Let's consider the following plot:

Before an event, each person fills-in the form describing his skills and needs

For example:

Later on, each person receives the information telling which people are somehow especially valuable and should talk to.


The main question is: "Who should each person talk to?"

To estimate the difficulty of the problem let's assume that there are (n) people and each one receives only three recommendations (k=3).

This gives a total number of combinations expressed with:

n \cdot C_{n-1}^{k}

That is estimated like follows:

It is obvious that the number of possible combinations is growing faster for the bigger amount of participants.

In naive approach (i.e. brute-force) each combination should be evaluated and compared with the rest (lots of computation).

Additionally, to compare the solutions (to know whether they are good or bad) they have to be somehow measured - this leads to a concept of a fitness function.

Fitness function

A fitness function (f) is generally a function taking a possible combination as an argument and returning a numeric value.

For example a fitness function for a very bad combination (lot's of mismatches) will have a very low score.

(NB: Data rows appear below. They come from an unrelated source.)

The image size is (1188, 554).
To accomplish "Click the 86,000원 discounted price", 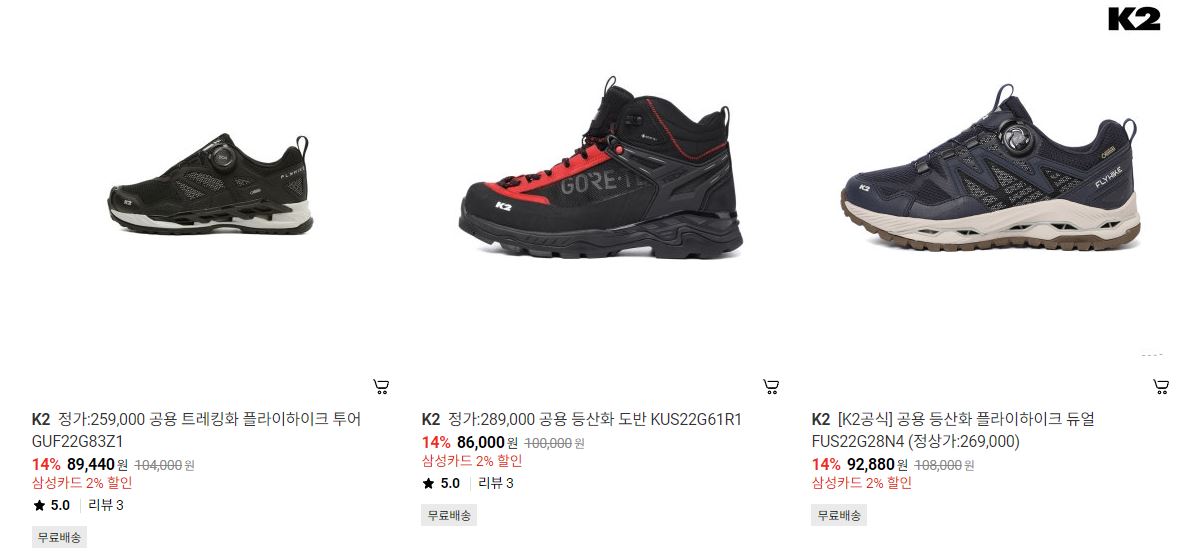I will point(487,443).
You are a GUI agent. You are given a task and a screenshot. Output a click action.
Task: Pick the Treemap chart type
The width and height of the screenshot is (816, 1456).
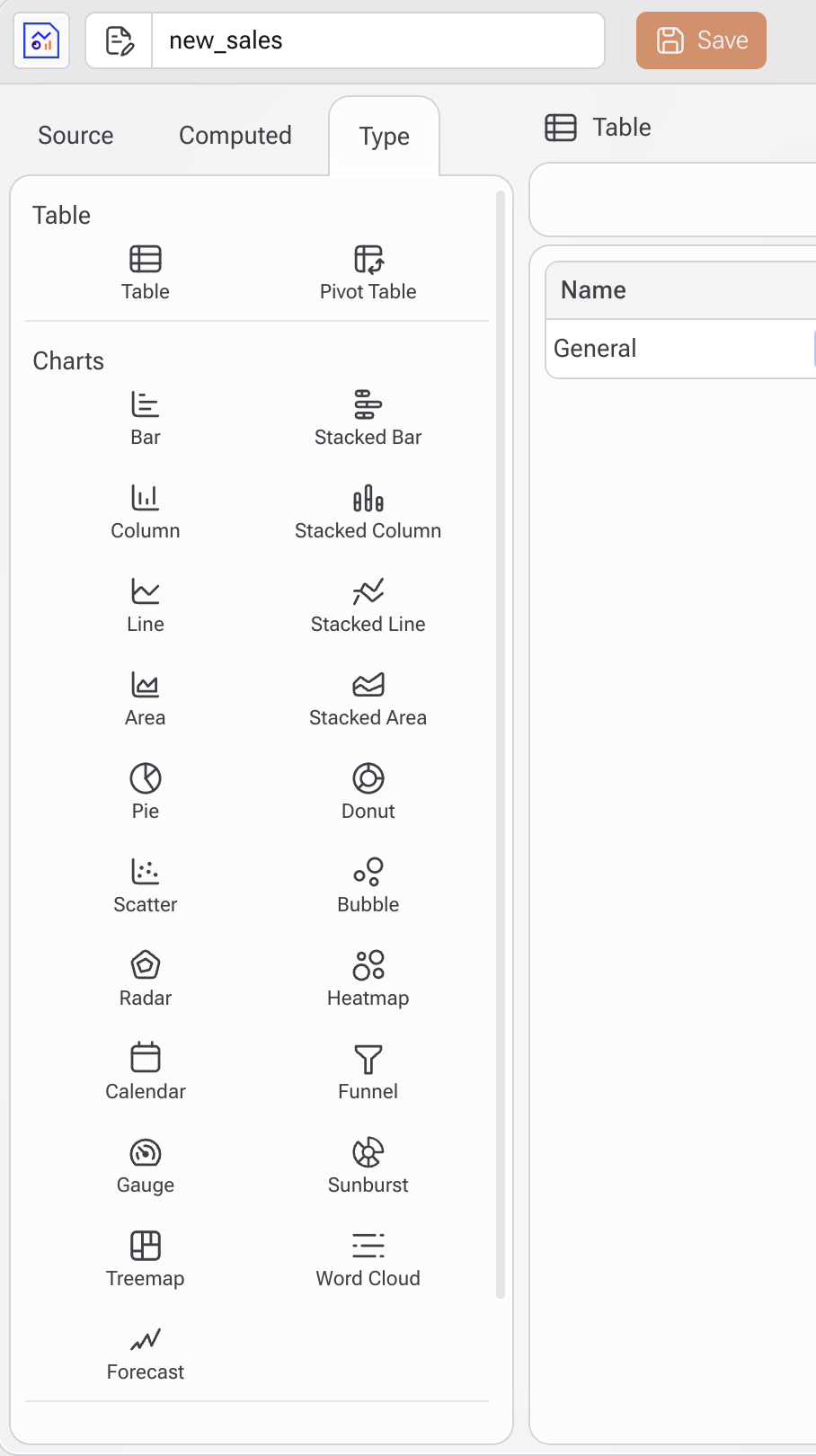point(146,1247)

In our case the function can return values in the range from 0 (worst) to 1 (best):

0 \leq f(combination) \leq 1

In this case, a fitness function will check two things:

  • do the matched candidates have skills matching our needs?
  • how often is the analyzing person being recommended to others?

The last conditions deal with a problem of rare competencies. There is a possible scenario with a person with rare skills, and lot's of others who are needing it.

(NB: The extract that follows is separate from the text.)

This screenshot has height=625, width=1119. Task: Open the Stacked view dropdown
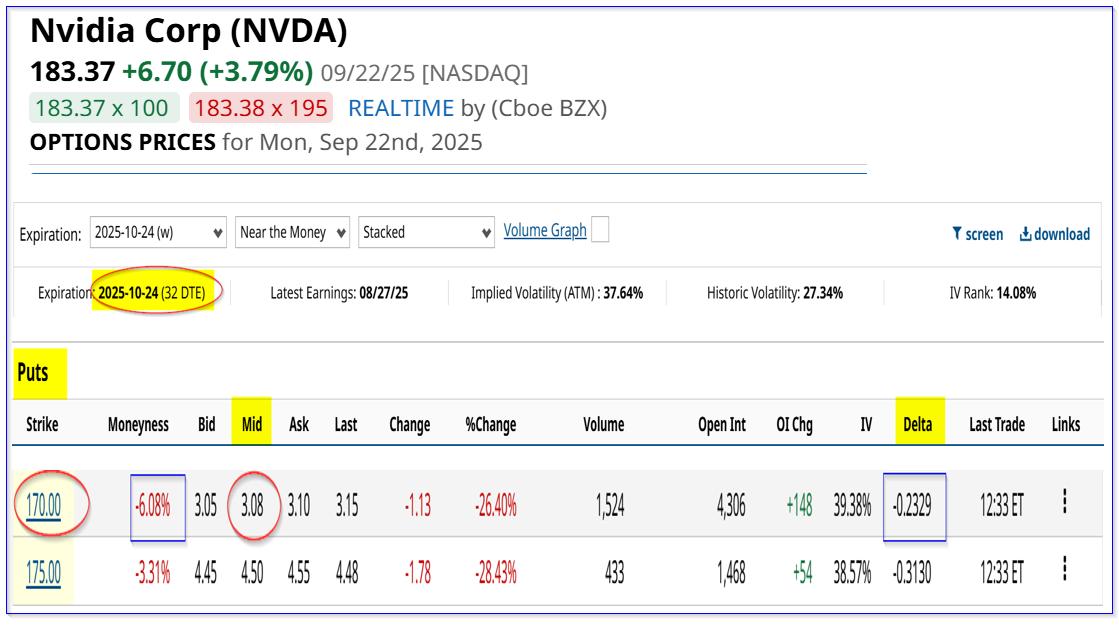click(426, 233)
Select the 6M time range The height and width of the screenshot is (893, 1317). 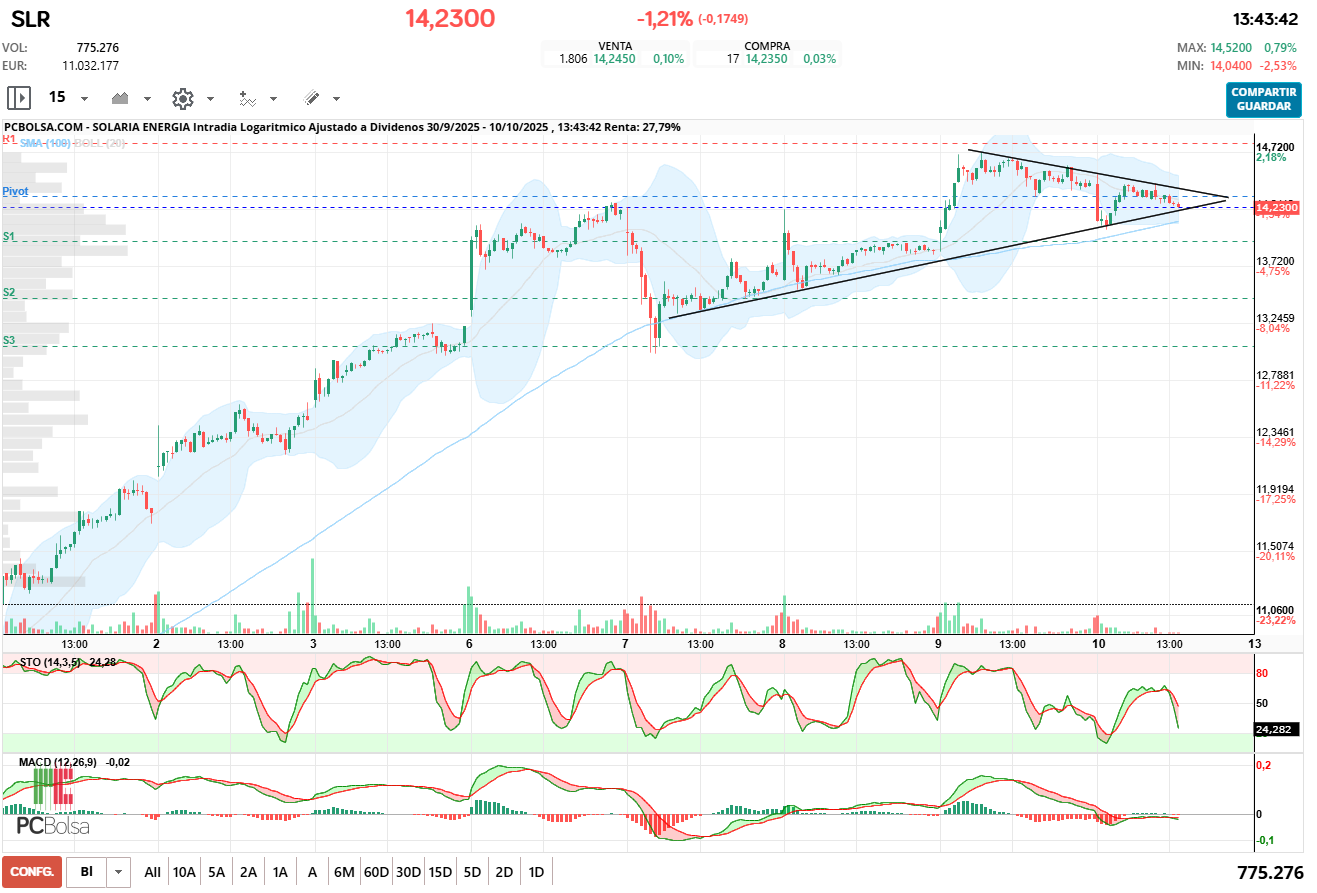pyautogui.click(x=344, y=872)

Finally, each condition has a weight assigned to it. A fact of fulfilling needs will be more important than the popularity.

 f = 0.7 \cdot needsFulfiled + 0.3 \cdot popularity

Having a way of evaluating the solution we can proceed with the algorithm.


To approach this problem a variation of an evolutionary algorithm (EA) will be used. EA are sort of meta-heuristics based on Darwinian principles of evolution.

Intuitively their workflow looks like follows:

Description of process:

  1. Randomly assign 3 people to each participant
  2. Randomly pick-up two participant
  3. Make the connection if the second one is interesting for the first one (cross-over)
  4. Randomly pick-up two participant and connect them (mutation, happens very rarely)
  5. Go to step 2

Each course from 2-5 is called an epoch or generation. An epoch is represented by the possible solution (list of all participants with their matchings) that can be also represented using a fitness function (average of all individuals).

In step 3, we are randomly selecting two people (cross-over) and trying to match the second one to the first one. A possible individual is being put either as the first, second or third match. In all cases, the overall fitness function is calculated. If a better solution than the current one if found - the matching is performed.

Step 4 represent a mutation - a very rare possibility of accepting a worse solution. The main idea is to introduce some diversity into the solution.

Each generation is evolved with a cross-over followed by a mutation:

The whole source code (written in Groovy) is available here.


The testing was performed in 3 cases:

  • 20 people,
  • 50 people,
  • 100 people

In each one, the initial population (skills, needs, and matches) was randomly generated. In real case scenario, you will have to load this data from other sources (like Excel, DB, or CSV file). Also, there was an upper limit of 5000 generations (all took about 5 seconds to complete).

After looking at the plot you can see some interesting facts:

  1. All cases are starting random solution, which is generally bad (the worst one is for 50 participants ( f \approx 0.52),
  2. All cases are getting very close the perfect matching after 3000 generations,
  3. There was one case of mutation (red line drop, near 5000-th generation),
  4. Learning is slower when the greater number of participants


This experiment concludes that evolutionary algorithm provides a very efficient way of solving match-making problems. They are easy to implement and very extendible to custom restrictions and limitations.

The usage of EA can also provide an extra value for generating online recommendations during the event. It's common that some of the participants are absent which is disturbing others expectations.